However, rather than retreating back into focused identity politics, resistance in this context means connecting the plight of the Rohingya to global struggles, the context of which is needed in order to address any particular situation. Older, national, identity-based struggles like those you mention are less persuasive in a globalized world. All of this is especially relevant as Myanmar sets up its first stock exchange and prepares to enter the global capitalist system.
 In other words, the way to help the Rohingyas is to say- 'the problem isn't a bunch of Al Qaida type diaspora nutjobs whom regional powers could agree to capture and lock up. No. The real problem is that the Rohingyas are fighting against Globalised Capitalism. They aint Osama bin Ladin type nutters- whom the Saudis have shown the world how to tame- but rather Pol Pot type nutters who can't be tamed at all (since drone strikes are counter productive)save by an invasion and extermination campaign.
In globalization as such, when the nation states are working in the interest of global capital, democracy is reduced to body counting, which often works against educated judgments. The state is trapped in the demands of finance capital. Resistance must know about financial regulation in order to demand it. This is bloodless resistance, and it has to be learned. We must produce knowledge of these seemingly abstract globalized systems so that we can challenge the social violence of unregulated capitalism.
So Spivak is saying that guys with PhDs in Fintech who have worked for Hedge Funds should be our tutors. She herself, being ignorant of Economics, can't do or say anything useful.
B.E.: What are the implications when the promotion of human rights is left to what you have called “self-appointed entrepreneurs” and philanthropists, from individuals such as Bill Gates onto organizations like the World Bank, who have a very particular conception of rights and the “rule of law?”
G.C.S.: It is just that there be law, but law is not justice.
Why is it 'just' that the law exist? The greater part of our lives involve interactions which are not justiciable- yet, we recognise that they must be just.
The passing of a law and the proof of its existence is not enough to assure effective resistance to oppression.
So the existence of the law is not in fact a requirement for Justice to obtain.
Some of the gravest violations of rights have occurred within legal frameworks. And, if that law governs a society never trained in what Michel Foucault would call “the practice of freedom,” it is there to be enforced by force alone, and the ones thus forced will find better and better loopholes around it.
Sheer nonsense! Laws don't govern a Society, people do. What Foucault called 'the practice of freedom' is utter shite- it involves having unprotected sex in bath-houses and, as the slogan had it, 'dying of ignorance'. What possible benefit can any Society derive by harkening to a moral imbecilie who says stuff like-  Freedom is the ontological condition of ethics; but ethics is the deliberate form assumed by freedom”.  Historically, we know that a lot of teachers of Ethics were slaves. We also know that enslaved people often had superior morality to their oppressors. Consider the Zoroastrian in Nineteenth Century Iran. Though condemned as 'impure' (najis) their high moral worth was recognised by their oppressors and so, when given the opportunity, they could thrive in business.

The 'Free, White and over 21' Americans were not morally superior to African Americans. Spivak has lived in America for almost 60 years. Why is she quoting the idiot Foucault?

------------------------

(Given instruction) Reproduce verbatim the section of the commentary on the Spivak interview that begins with the words "B.E.: What are" and ends with "resistance to oppression.".

------------------------

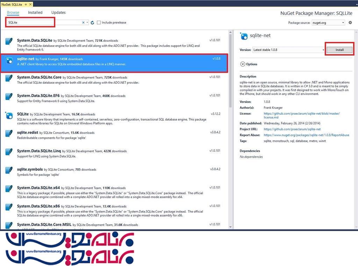
Task: Click the refresh icon beside the search box
Action: click(x=92, y=23)
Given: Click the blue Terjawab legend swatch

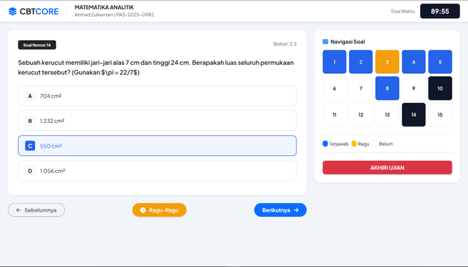Looking at the screenshot, I should 325,144.
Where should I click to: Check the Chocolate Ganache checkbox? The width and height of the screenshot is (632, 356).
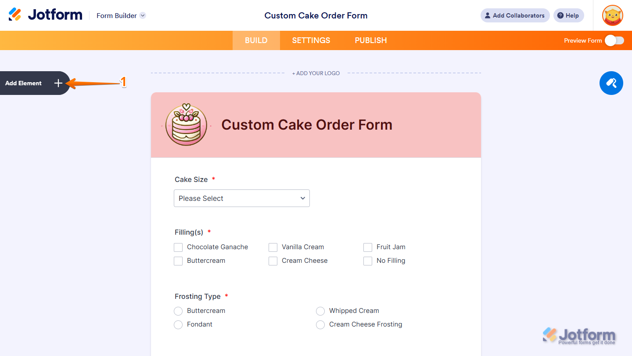pyautogui.click(x=178, y=247)
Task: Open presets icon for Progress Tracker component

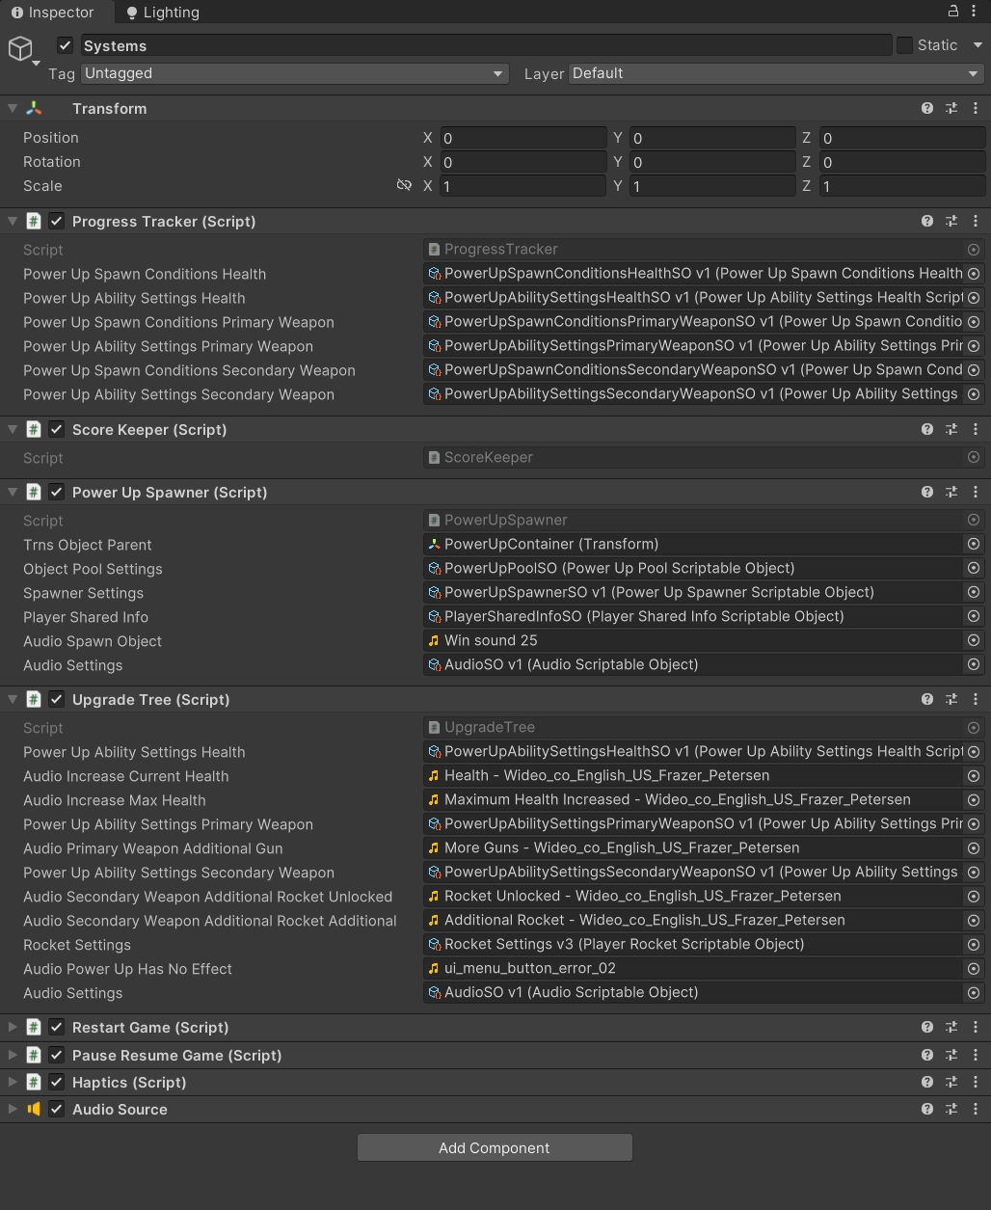Action: [951, 222]
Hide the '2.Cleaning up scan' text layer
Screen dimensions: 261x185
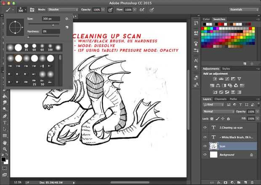point(205,128)
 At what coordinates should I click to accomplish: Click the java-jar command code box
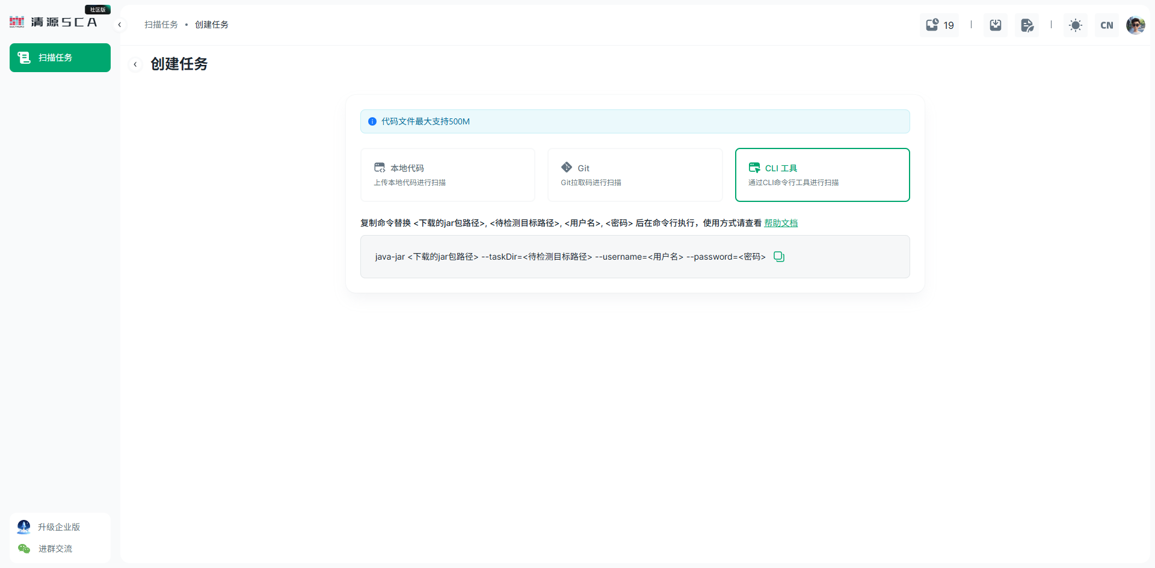[568, 257]
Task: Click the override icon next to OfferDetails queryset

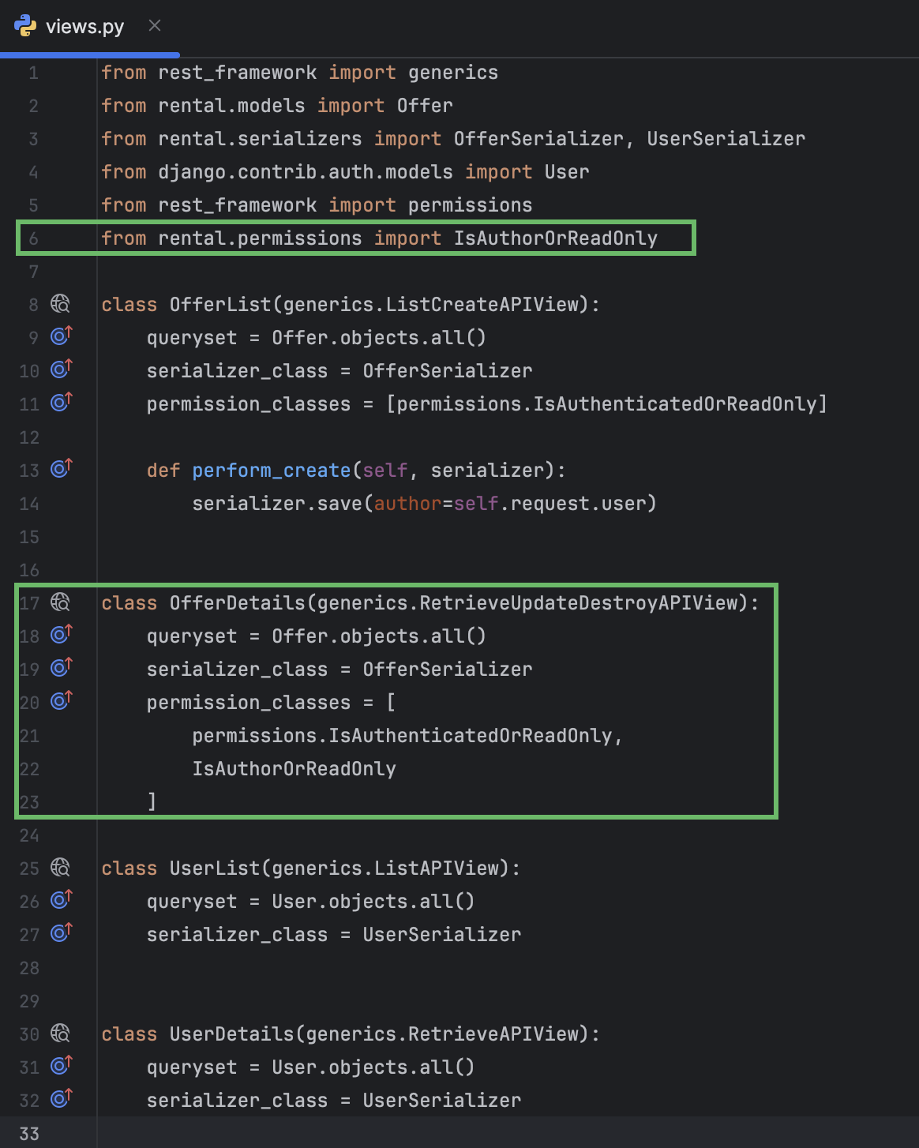Action: (60, 634)

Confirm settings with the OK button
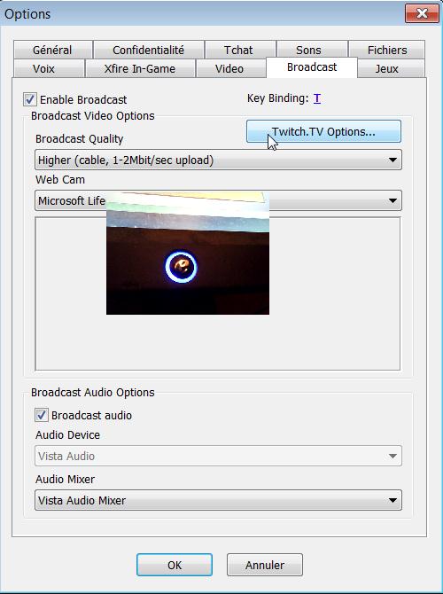175,565
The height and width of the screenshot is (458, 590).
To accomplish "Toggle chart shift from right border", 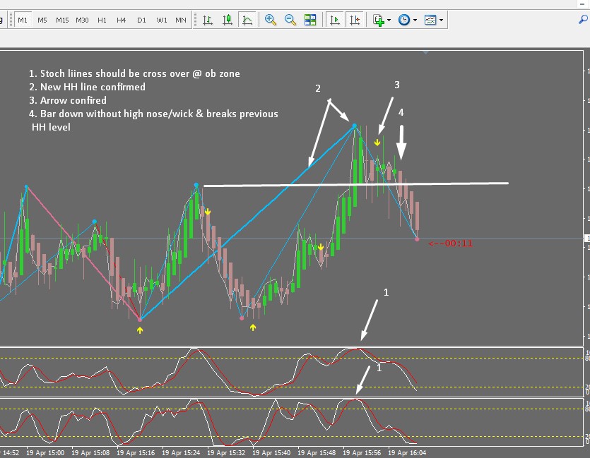I will coord(355,20).

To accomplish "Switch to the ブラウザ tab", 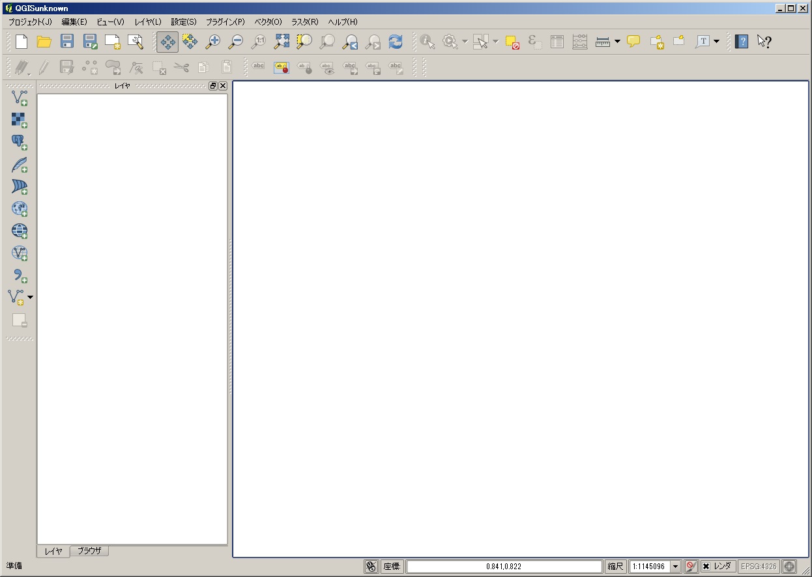I will click(89, 551).
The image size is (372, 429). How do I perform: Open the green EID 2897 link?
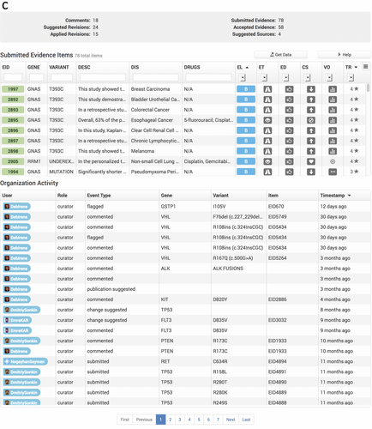click(x=13, y=141)
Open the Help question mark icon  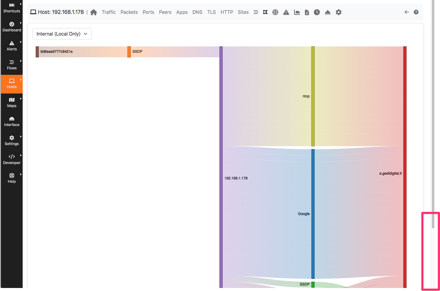coord(416,12)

------------------------

(The answer)
B.E.: What are the implications when the promotion of human rights is left to what you have called “self-appointed entrepreneurs” and philanthropists, from individuals such as Bill Gates onto organizations like the World Bank, who have a very particular conception of rights and the “rule of law?”
G.C.S.: It is just that there be law, but law is not justice.
Why is it 'just' that the law exist? The greater part of our lives involve interactions which are not justiciable- yet, we recognise that they must be just.
The passing of a law and the proof of its existence is not enough to assure effective resistance to oppression.